My heart is broken and I'm absolutely crushed but due to my most unfortunate living situation, I need to rehome the love of my life.

He's a d**n good working dog and has incredible potential so he needs to go to a sport home. 

Here's some info on him: 

Trooper, CGC is a 3 year old NM APBT (born 01/01/2007). He is super social with people, but will light up like a match when told. He hits hard on the suit. He'll take the pocket, back or arm, whatever is presented to him. His hunt, search and retrieve drives are pretty stellar and his prey drive is off the charts. He's wicked food/toy/ball motivated and loves to work.

he is very picky with other dogs and absolutely hates cats. He is of course housebroken and crate trained.
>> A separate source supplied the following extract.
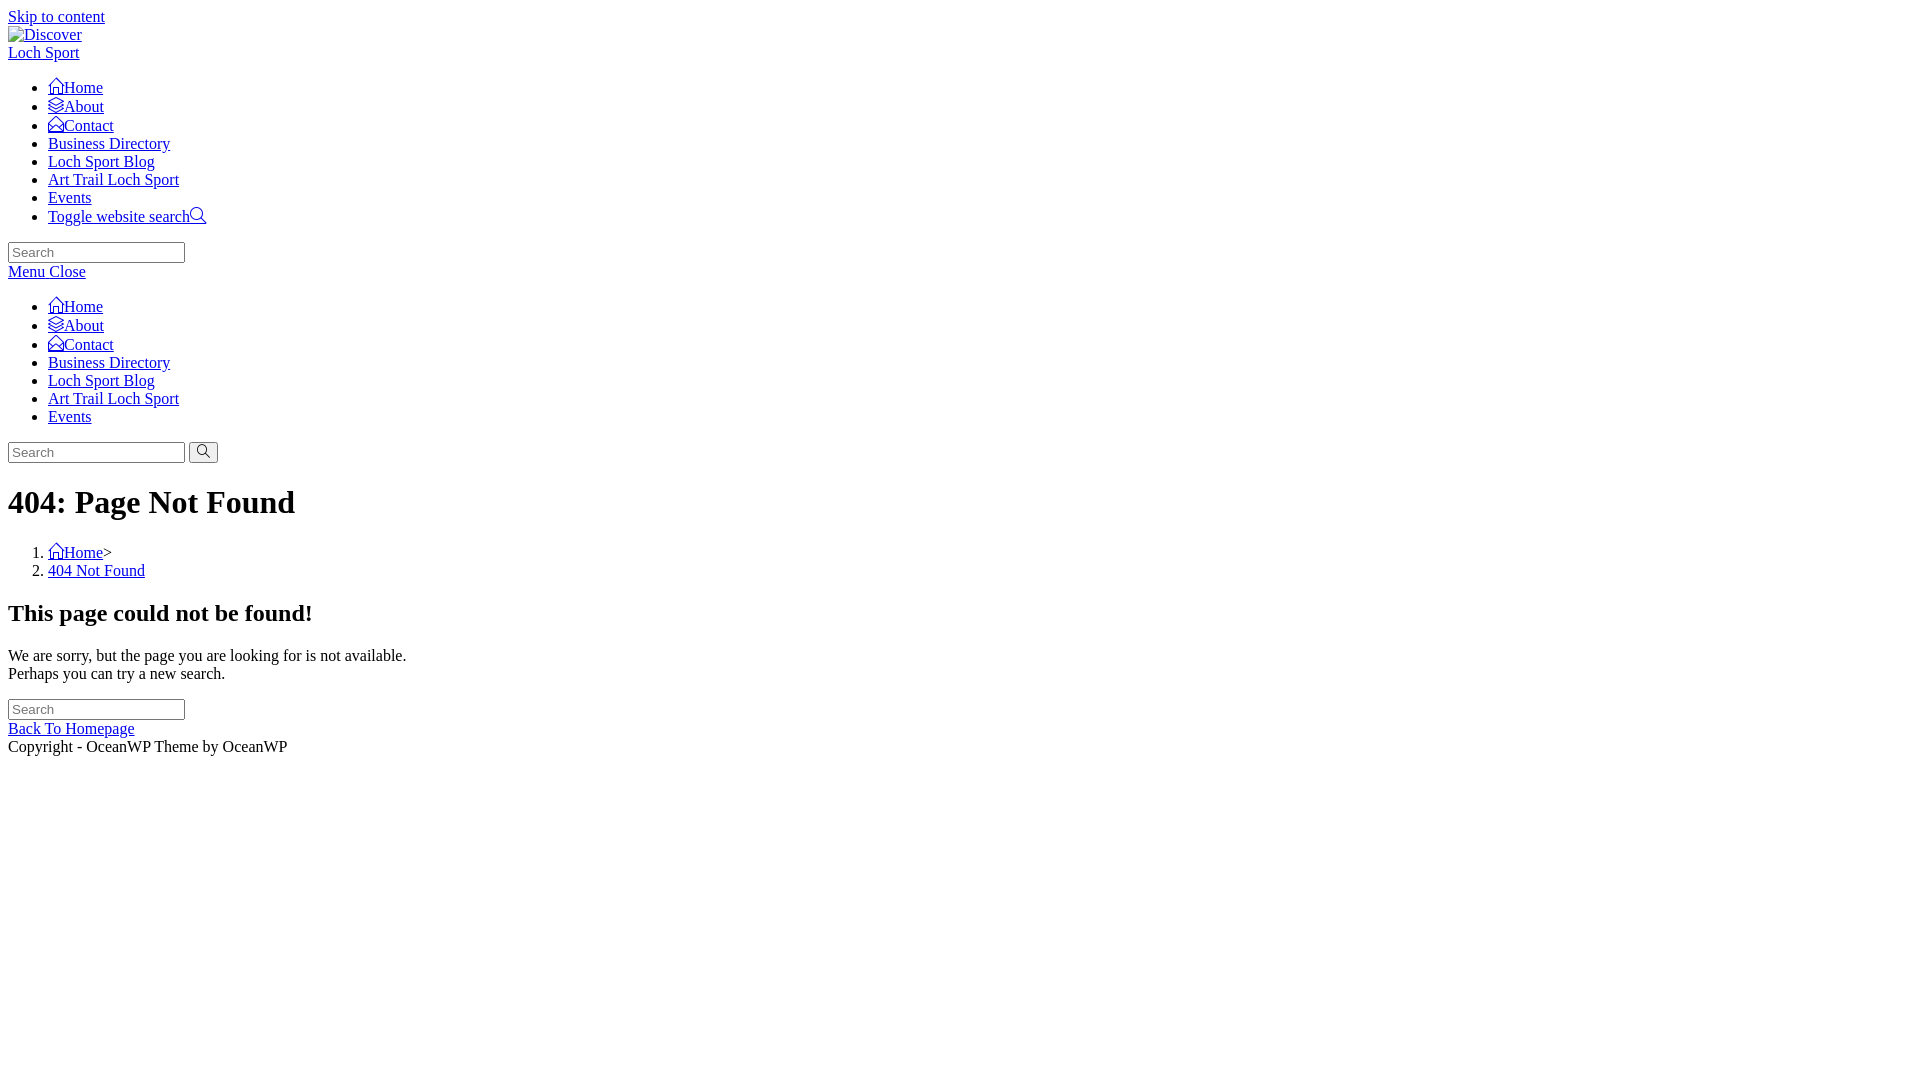 This screenshot has width=1920, height=1080. What do you see at coordinates (72, 728) in the screenshot?
I see `Back To Homepage` at bounding box center [72, 728].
He is affectionate and lovable and cuddly with his people so i'd really like to see him in a home that is going to treat him like a member of the family in addition to working him.
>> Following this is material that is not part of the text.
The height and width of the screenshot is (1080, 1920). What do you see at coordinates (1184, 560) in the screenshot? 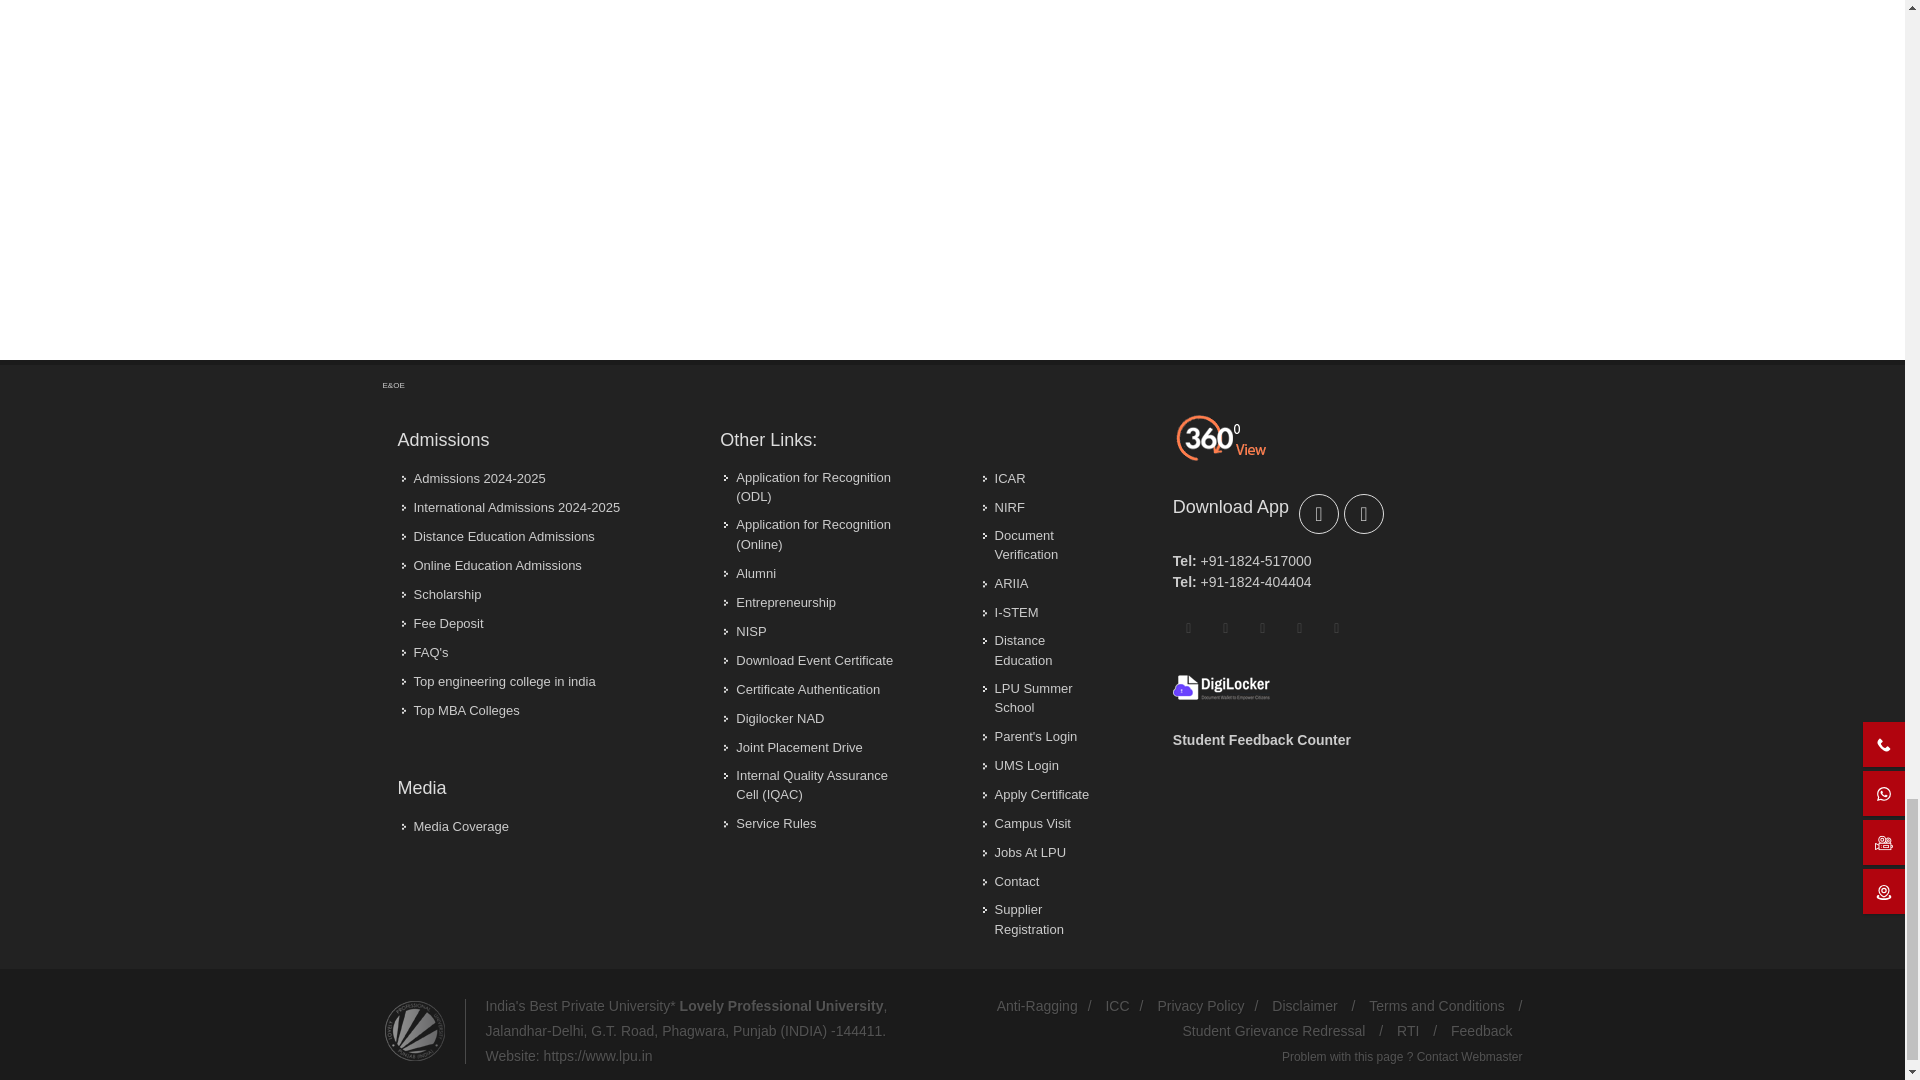
I see `Tel` at bounding box center [1184, 560].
I have some clips of us messing around from 2 summers ago on my youtube page. 
http://www.youtube.com/watch?v=r9jM3Lk6tT4 and http://www.youtube.com/watch?v=Sli8rjh1V_M&feature=related 

He is certainly more mature and calm now than he was back then. He doesn't scream any more and actually barks when guarding or alerting. I have attached a couple pictures and will try to get more video of him working, as well as some examples of his hunt drive if anyone wants it.


----------



## Britney Croteau (Sep 29, 2010)

I have received a lot of the same questions about my boy, so I am posting the answers here for everyone to see. Of course they were questions i should have included in my original post, but I just wasn't thinking. 

We are in southern NH, right on the MA boarder. 

I do not want to have to ship him. I would much rather meet someone 1/2 way so i could meet them in person and feel more comfortable about where he is going.

He is available to an approved home only. If it doesn't work out with said home, he needs to come back to me, or I need to approve where he goes to next.

No, he is not intact. He was neutered at 2 years old.

I had posted him on a friend's forum and included some more recent video. Here's the link, http://mcbulldog2001.proboards.com/index.cgi?board=adults&action=display&thread=2042

As far as his line/pedigree goes, I am not completely sure. The woman that bred him couldn't afford to take care of him. He had pneumonia when he was 6 weeks old, and she just opted to euthanize him. I took him from her and nursed him back to health. I have her phone number somewhere and will try to get her a call. As far as i know she did have papers on both parents.


----------



## Britney Croteau (Sep 29, 2010)

I have had a lot of interest in Trooper but have not found the right match yet. He is still available.


----------